Painting Ottawa with Oil & Intuition - Deep Dive into my Process

By: Jennifer Prevost
10 minute read 
2050 words

Explaining My Painting Style

How I Capture Ottawa Through Oil Paint

People often tell me they feel something when they stand in front of one of my paintings, even before they know what the subject is or where it was painted. That emotional response is always my starting point. In my opinion, art does not need to be understood before it is felt. Still, many collectors are curious about how a painting comes to life, why it looks the way it does, and what choices an artist makes along the way.

This blog is an invitation behind the scenes. It is a way of sharing how I work, why I choose to paint with oils, and how my approach helps me capture the atmosphere, rhythm, and quiet beauty of Ottawa.

 

Why I Choose Oil Paint

Oil paint has always felt like home to me. I am drawn to its richness, its physicality, and the way it holds colour. Oils allow me to work boldly and decisively, placing colour directly onto the canvas with confidence. The paint itself has weight and presence, which matters to me because I want my paintings to feel grounded and substantial.
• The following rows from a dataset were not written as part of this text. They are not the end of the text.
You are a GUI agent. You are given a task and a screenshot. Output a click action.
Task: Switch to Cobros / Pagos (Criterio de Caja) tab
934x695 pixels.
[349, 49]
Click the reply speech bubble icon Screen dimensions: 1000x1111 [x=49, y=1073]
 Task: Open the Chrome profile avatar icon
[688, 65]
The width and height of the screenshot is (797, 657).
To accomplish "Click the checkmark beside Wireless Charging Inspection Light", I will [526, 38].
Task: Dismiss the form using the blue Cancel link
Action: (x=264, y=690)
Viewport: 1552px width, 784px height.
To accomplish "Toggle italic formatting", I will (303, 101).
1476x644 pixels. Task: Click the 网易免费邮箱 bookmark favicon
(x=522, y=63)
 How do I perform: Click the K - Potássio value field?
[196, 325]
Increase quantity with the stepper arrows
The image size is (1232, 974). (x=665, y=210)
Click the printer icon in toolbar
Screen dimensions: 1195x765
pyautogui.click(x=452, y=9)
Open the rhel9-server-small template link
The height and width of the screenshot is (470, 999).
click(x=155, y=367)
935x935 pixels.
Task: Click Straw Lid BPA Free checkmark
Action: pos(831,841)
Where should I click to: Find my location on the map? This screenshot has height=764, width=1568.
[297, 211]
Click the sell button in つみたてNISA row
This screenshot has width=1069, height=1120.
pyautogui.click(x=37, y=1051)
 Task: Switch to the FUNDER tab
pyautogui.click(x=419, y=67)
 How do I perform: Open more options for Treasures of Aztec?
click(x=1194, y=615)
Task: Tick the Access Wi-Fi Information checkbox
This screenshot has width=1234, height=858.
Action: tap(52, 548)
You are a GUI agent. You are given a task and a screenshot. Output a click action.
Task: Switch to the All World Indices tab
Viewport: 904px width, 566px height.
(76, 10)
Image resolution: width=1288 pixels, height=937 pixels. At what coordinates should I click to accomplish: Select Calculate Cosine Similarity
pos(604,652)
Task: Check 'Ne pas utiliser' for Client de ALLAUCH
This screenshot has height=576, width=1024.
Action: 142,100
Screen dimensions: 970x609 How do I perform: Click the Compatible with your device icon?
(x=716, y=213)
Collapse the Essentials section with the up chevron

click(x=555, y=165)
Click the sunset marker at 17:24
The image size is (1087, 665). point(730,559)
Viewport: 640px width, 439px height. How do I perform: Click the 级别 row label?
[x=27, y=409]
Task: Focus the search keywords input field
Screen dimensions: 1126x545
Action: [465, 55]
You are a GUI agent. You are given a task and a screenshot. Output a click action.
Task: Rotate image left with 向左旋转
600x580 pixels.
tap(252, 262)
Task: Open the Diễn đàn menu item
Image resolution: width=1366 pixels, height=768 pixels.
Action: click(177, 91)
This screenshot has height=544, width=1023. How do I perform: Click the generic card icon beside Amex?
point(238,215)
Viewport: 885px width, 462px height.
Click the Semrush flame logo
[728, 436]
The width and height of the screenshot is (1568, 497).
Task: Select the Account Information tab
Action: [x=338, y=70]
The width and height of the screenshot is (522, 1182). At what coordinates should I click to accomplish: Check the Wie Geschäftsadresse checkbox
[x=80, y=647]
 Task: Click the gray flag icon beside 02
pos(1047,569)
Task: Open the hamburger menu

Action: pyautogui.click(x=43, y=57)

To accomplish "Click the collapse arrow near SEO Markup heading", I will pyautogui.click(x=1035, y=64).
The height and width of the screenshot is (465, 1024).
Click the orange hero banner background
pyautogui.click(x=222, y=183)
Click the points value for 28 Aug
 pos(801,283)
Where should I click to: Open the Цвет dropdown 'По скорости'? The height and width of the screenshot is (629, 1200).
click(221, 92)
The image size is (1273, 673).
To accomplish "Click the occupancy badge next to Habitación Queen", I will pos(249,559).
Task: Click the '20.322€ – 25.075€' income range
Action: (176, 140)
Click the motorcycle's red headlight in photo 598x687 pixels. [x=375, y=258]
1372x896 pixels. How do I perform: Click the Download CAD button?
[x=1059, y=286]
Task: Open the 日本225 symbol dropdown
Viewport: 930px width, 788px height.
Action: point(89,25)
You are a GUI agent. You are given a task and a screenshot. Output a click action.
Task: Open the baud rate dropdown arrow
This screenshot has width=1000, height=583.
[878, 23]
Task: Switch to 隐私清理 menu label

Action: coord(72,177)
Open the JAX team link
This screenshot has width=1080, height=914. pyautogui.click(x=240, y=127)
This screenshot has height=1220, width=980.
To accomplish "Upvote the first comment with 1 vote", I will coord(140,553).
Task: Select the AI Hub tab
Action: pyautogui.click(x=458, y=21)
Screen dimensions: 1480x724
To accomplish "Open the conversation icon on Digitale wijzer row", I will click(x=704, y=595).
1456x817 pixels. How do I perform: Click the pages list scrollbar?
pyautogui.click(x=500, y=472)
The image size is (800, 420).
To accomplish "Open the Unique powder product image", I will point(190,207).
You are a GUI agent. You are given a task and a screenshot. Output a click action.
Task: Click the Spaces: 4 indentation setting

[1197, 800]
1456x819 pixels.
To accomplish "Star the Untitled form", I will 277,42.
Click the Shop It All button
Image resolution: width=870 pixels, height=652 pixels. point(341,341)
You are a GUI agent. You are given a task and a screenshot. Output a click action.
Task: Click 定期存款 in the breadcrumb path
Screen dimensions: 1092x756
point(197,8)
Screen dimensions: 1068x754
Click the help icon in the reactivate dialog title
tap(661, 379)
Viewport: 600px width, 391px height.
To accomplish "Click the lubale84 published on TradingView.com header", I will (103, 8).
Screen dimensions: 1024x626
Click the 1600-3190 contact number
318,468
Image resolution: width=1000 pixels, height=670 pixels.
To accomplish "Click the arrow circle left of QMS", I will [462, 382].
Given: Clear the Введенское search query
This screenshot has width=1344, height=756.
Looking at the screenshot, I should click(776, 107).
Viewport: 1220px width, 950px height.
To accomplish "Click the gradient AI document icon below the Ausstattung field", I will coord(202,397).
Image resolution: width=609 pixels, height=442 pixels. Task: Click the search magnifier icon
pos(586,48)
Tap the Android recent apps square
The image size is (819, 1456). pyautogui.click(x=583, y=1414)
There is also a timeless quality to oil paint. It has been used for centuries, and when properly cared for, it lasts longer than a lifetime. For collectors, this matters. An oil painting is not fleeting. It is something made to endure, to be passed down, to quietly accumulate meaning over time.

I do not layer my oil paint in the traditional sense. Instead, I paint wet into wet, placing strokes of colour side by side in a single session. This approach keeps the painting fresh and alive. Each mark is intentional. There is no hiding behind layers or correcting later. What you see is the result of focused observation and spontaneous instinct in the moment.

 

My Foundations in Oil Painting

I learned to work with traditional oil paints while studying at Queen’s University, where I was fortunate to learn under the guidance of Jan Winton and Dan Oxley. Their mentorship emphasized observation, discipline, and a respect for materials, lessons that continue to shape my practice today. I worked in a shared studio space alongside a diverse group of artists, each of us at different stages of our artistic development. That environment was formative. We learned not only from our instructors, but from one another, through conversation, critique, and the act of working side by side. There was a sense of collective momentum, discovering these techniques together.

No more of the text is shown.